→ **Problem to work on**:
Reproduce, word for word, the part of the Saved entries below that opens with the line containing "Show more options for Actions Database" and closes with the final line.

(Saved entries)
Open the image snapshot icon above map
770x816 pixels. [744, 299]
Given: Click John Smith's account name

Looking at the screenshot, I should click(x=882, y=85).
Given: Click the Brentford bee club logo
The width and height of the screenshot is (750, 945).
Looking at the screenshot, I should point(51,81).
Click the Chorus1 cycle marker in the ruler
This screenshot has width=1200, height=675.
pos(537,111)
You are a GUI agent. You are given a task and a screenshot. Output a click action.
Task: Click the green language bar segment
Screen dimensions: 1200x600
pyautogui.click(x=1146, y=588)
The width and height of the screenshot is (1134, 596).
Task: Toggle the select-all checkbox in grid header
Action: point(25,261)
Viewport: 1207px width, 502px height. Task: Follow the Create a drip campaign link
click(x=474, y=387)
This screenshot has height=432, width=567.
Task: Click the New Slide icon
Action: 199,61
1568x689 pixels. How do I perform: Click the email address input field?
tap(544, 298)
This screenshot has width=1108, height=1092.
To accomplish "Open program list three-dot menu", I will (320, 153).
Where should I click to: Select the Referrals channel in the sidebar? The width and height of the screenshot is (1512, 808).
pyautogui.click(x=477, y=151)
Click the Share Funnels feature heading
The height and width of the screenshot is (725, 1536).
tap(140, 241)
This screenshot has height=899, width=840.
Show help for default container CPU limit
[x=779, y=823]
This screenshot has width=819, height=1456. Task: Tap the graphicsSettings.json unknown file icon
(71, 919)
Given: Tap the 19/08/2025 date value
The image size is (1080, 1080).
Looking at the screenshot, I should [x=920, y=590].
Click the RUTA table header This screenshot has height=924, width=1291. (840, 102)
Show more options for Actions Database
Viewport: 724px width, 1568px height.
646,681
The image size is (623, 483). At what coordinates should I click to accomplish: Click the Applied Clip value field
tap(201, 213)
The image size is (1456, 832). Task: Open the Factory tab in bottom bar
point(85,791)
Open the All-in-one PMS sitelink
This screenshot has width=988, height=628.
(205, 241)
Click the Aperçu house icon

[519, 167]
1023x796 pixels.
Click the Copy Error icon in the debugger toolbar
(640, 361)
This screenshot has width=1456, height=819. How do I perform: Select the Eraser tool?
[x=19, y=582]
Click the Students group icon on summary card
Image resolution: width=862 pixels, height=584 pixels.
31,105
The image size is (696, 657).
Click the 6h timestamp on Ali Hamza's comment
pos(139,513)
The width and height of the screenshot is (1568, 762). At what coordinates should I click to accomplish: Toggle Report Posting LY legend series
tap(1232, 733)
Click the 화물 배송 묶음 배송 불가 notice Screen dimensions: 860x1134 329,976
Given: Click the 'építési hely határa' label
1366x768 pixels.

→ **Solution to the problem**:
Show more options for Actions Database
Viewport: 724px width, 1568px height.
646,681
The image size is (623, 483). At what coordinates should I click to accomplish: Click the Applied Clip value field
tap(201, 213)
The image size is (1456, 832). Task: Open the Factory tab in bottom bar
point(85,791)
Open the All-in-one PMS sitelink
This screenshot has width=988, height=628.
(205, 241)
Click the Aperçu house icon

[519, 167]
1023x796 pixels.
Click the Copy Error icon in the debugger toolbar
(640, 361)
This screenshot has width=1456, height=819. How do I perform: Select the Eraser tool?
[x=19, y=582]
Click the Students group icon on summary card
Image resolution: width=862 pixels, height=584 pixels.
31,105
The image size is (696, 657).
Click the 6h timestamp on Ali Hamza's comment
pos(139,513)
The width and height of the screenshot is (1568, 762). At what coordinates should I click to accomplish: Toggle Report Posting LY legend series
tap(1232, 733)
Click the 화물 배송 묶음 배송 불가 notice Screen dimensions: 860x1134 329,976
Given: Click the 'építési hely határa' label
1366x768 pixels.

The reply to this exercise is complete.